Where To Place Carbon Monoxide Detectors In Your Charleston Residence

Homeowners must defend against a variety of risks like fire, flooding, and burglary. But what about a danger that you can’t smell or see? Carbon monoxide creates an uncommon challenge as you might never be aware that it’s there. Nevertheless, installing CO detectors can easily safeguard yourself and your household. Learn more about this hazardous gas and where to place carbon monoxide detectors in your Charleston property.

What Is Carbon Monoxide?

Known as the silent killer because of its absence of color, odor, or taste, carbon monoxide is a commonly found gas produced by an incomplete combustion of fuels. Any fuel-utilizing appliance like an oven or fireplace can create carbon monoxide. Although you normally won’t have problems, issues can present when appliances are not routinely inspected or appropriately vented. These missteps could cause an accumulation of this dangerous gas in your residence. Heating appliances and generators are the most frequent causes for CO poisoning.
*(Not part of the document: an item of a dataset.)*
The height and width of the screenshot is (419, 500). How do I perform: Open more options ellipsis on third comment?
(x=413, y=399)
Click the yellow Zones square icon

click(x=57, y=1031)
When subjected to minute amounts of CO, you could notice headaches, dizziness, fatigue nausea, or vomiting. Continuous exposure to elevated levels can result in cardiopulmonary arrest, and even death.

Recommendations For Where To Place Charleston Carbon Monoxide Detectors

If your home doesn’t have a carbon monoxide detector, buy one today. Ideally, you ought to install one on every level of your home, and that includes basements. Here are some recommendations on where to place carbon monoxide detectors in Charleston:

  • Install them on every level, specifically where you utilize fuel-burning appliances, like furnaces, gas dryers, fireplaces, and water heaters.
  • Always install one within 10 feet of sleeping areas. If you only have one CO detector, this is where it should go.
  • Position them approximately 10 to 20 feet from potential CO sources.
  • Avoid installing them right above or beside fuel-utilizing appliances, as a little carbon monoxide may be emitted when they turn on and prompt a false alarm.
  • Fasten them to walls about five feet from the floor so they will measure air where inhabitants are breathing it.
  • Avoid installing them in dead-air areas and beside windows or doors.
  • Place one in spaces above garages.

Inspect your CO detectors routinely and maintain them in accordance with manufacturer guidelines. You will usually need to replace them every five to six years. You should also make sure any fuel-burning appliances are in in proper working condition and adequately vented.